=== Bloco de texto ===

O QUE DEFINE UMA RELIGIÃO? | Frank Usarski

13 de agosto de 2019

RELIGIÃO, POLÍTICA E SOCIEDADE NO BRASIL.

Foto: Rawpixel by Getty Images

Geralmente quando se fala em “laicidade”, “separação entre igreja e Estado” e “secularização” no Brasil, costuma-se olhar e imitar o modelo francês. Ou seja, os especialistas sejam eles sociólogos, historiadores ou cientistas políticos desejam que o Brasil siga os passos da França, no que tange a separação entre religião e Estado. No entanto, tendo em consideração o contexto histórico e cultura de cada país, não podemos garantir que o modelo francês seja o mais ideal para o Brasil. Um exemplo bem claro é que o fenômeno religioso no Brasil, diferente na França, está muito presente e vivo na vida dos brasileiros. Tudo mostra que a ideia de secularização que acontece na França e em outros países europeus não se encaixa no contexto brasileiro.

=== Dados brutos ===

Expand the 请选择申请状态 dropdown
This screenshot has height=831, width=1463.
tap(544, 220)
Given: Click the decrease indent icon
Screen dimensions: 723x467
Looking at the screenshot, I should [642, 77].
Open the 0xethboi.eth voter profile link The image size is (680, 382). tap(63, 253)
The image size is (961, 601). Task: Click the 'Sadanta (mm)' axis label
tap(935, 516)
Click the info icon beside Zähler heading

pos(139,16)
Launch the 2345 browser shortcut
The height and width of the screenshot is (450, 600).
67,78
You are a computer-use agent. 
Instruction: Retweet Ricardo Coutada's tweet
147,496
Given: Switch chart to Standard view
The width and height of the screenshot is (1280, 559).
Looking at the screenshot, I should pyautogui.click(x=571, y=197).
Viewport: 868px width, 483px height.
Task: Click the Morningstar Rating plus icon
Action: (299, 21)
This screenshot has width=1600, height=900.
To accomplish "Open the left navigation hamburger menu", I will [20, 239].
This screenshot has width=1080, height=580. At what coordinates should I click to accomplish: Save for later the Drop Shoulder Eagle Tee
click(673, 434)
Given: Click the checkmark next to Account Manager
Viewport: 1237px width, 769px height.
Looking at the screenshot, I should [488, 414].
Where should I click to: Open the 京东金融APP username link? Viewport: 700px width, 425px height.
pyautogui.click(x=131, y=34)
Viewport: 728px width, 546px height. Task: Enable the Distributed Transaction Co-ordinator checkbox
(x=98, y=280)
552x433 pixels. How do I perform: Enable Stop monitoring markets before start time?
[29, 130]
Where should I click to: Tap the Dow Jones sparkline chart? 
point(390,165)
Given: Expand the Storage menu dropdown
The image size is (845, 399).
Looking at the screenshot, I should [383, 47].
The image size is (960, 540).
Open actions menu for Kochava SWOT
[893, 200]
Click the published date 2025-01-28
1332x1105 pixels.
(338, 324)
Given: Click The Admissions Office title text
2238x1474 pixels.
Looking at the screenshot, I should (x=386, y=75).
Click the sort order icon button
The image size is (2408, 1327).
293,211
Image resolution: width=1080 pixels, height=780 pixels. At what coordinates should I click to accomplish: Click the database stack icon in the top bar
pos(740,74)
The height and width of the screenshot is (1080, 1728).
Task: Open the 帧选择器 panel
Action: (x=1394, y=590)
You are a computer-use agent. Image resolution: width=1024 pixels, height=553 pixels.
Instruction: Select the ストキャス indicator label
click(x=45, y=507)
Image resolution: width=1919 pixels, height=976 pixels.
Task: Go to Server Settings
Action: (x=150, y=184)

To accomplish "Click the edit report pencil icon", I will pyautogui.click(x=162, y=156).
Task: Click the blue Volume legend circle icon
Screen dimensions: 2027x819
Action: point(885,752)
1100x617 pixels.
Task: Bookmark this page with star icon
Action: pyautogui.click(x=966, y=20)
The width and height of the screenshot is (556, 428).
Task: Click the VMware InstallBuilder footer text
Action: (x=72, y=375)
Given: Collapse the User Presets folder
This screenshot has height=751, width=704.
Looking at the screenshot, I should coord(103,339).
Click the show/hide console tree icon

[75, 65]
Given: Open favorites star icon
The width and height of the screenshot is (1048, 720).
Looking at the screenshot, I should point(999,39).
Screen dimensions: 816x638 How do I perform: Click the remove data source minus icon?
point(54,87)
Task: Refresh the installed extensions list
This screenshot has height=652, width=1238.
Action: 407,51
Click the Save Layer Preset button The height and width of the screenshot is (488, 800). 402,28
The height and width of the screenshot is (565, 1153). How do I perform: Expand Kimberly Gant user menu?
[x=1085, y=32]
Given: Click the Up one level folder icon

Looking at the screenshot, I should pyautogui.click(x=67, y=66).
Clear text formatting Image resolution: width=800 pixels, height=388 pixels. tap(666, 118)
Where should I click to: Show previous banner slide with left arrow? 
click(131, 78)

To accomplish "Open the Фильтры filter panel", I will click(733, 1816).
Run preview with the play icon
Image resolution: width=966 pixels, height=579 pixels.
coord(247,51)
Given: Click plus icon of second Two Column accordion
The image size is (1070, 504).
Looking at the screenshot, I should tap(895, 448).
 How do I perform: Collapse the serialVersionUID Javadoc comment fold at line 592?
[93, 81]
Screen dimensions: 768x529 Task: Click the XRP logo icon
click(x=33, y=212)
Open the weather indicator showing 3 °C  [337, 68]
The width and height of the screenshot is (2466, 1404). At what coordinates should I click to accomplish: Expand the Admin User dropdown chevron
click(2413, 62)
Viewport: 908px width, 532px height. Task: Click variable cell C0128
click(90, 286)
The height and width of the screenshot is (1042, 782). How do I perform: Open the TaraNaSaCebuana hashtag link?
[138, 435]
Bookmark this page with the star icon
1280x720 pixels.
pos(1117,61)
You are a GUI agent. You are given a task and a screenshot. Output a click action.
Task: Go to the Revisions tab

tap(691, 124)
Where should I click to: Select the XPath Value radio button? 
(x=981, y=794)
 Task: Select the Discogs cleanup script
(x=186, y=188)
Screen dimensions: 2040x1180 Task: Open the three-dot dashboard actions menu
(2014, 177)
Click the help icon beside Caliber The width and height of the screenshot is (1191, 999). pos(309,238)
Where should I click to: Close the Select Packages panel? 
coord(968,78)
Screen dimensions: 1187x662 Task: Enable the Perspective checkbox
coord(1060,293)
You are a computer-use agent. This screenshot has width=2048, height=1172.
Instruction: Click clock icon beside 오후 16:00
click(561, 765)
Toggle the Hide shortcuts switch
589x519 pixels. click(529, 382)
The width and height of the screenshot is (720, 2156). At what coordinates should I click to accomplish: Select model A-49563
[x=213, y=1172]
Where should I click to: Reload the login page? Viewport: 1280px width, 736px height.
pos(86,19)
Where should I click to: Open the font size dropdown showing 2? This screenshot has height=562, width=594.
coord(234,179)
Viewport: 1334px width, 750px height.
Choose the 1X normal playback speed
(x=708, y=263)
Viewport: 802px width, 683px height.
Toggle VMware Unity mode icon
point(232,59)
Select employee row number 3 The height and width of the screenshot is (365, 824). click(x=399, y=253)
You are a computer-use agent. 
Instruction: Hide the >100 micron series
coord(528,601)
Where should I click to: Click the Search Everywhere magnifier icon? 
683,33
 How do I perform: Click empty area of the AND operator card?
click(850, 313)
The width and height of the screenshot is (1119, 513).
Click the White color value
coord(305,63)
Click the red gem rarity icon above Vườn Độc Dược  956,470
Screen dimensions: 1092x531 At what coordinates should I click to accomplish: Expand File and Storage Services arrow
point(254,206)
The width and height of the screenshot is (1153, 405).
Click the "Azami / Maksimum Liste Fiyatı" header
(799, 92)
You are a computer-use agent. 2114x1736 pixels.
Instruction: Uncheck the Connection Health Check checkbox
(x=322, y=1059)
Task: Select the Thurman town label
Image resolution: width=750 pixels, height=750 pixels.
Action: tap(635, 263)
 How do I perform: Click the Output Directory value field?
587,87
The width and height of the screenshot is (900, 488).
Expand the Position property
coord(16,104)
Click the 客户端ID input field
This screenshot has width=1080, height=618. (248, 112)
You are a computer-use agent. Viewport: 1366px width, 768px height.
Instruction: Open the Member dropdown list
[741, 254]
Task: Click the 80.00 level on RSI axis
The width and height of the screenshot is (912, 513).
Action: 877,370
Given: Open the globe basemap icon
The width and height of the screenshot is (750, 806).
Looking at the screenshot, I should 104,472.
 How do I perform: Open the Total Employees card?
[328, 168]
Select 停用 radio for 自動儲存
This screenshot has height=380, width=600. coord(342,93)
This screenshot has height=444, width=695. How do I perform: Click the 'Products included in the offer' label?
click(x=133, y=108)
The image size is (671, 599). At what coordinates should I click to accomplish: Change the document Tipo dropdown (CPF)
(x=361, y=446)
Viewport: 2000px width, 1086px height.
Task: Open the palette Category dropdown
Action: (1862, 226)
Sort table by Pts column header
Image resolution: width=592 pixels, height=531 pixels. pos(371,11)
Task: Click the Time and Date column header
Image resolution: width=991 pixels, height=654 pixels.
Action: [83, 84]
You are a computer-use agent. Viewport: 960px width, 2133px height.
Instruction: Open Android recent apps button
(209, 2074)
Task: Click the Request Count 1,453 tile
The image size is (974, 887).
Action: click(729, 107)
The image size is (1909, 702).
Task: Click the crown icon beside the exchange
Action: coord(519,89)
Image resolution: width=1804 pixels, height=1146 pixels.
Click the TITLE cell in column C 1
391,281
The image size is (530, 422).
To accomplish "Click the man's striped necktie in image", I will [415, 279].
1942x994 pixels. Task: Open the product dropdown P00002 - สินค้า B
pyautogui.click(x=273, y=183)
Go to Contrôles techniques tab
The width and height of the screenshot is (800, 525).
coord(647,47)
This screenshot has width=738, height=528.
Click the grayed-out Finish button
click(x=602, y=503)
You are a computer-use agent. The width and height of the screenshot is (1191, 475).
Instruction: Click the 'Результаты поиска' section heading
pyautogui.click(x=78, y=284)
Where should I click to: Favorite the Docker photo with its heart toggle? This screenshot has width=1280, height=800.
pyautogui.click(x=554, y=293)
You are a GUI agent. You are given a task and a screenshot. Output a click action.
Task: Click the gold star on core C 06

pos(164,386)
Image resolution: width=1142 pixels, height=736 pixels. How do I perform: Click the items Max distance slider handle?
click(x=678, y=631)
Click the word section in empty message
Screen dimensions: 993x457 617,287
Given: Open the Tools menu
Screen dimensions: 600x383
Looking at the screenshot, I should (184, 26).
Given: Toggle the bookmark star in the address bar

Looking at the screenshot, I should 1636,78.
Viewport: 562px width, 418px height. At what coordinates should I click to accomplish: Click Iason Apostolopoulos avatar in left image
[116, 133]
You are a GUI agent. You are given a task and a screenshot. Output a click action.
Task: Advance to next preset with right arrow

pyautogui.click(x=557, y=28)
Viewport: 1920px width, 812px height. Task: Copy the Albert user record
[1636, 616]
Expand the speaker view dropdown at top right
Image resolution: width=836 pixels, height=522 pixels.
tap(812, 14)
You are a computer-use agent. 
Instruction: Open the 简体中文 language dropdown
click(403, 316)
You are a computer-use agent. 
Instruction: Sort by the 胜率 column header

===

_Problema proposto 1_
De acordo com o bloco de texto, por que não se pode garantir que o modelo francês seja o mais adequado para o Brasil? Responda em uma a três frases.
_Problema proposto 2_
Por favor, indique se cada afirmação concorda com o bloco de texto, respondendo sim ou não e citando as palavras dele que decidem: (a) os especialistas querem que o Brasil siga o exemplo da França na separação entre religião e Estado; (b) o fenômeno religioso tem pouca presença na vida dos brasileiros; (c) a ideia de secularização da França se ajusta ao contexto brasileiro.
Não é preciso consultar os registros.

_Resposta final 1_
Porque é preciso levar em conta o contexto histórico e a cultura de cada país. Como exemplo, o fenômeno religioso no Brasil, ao contrário do que ocorre na França, está muito presente e vivo na vida dos brasileiros. Assim, a ideia de secularização da França e de outros países europeus não se encaixa no contexto brasileiro.

_Resposta final 2_
(a) Sim: “desejam que o Brasil siga os passos da França, no que tange a separação entre religião e Estado”.
(b) Não: “está muito presente e vivo na vida dos brasileiros”.
(c) Não: “não se encaixa no contexto brasileiro”.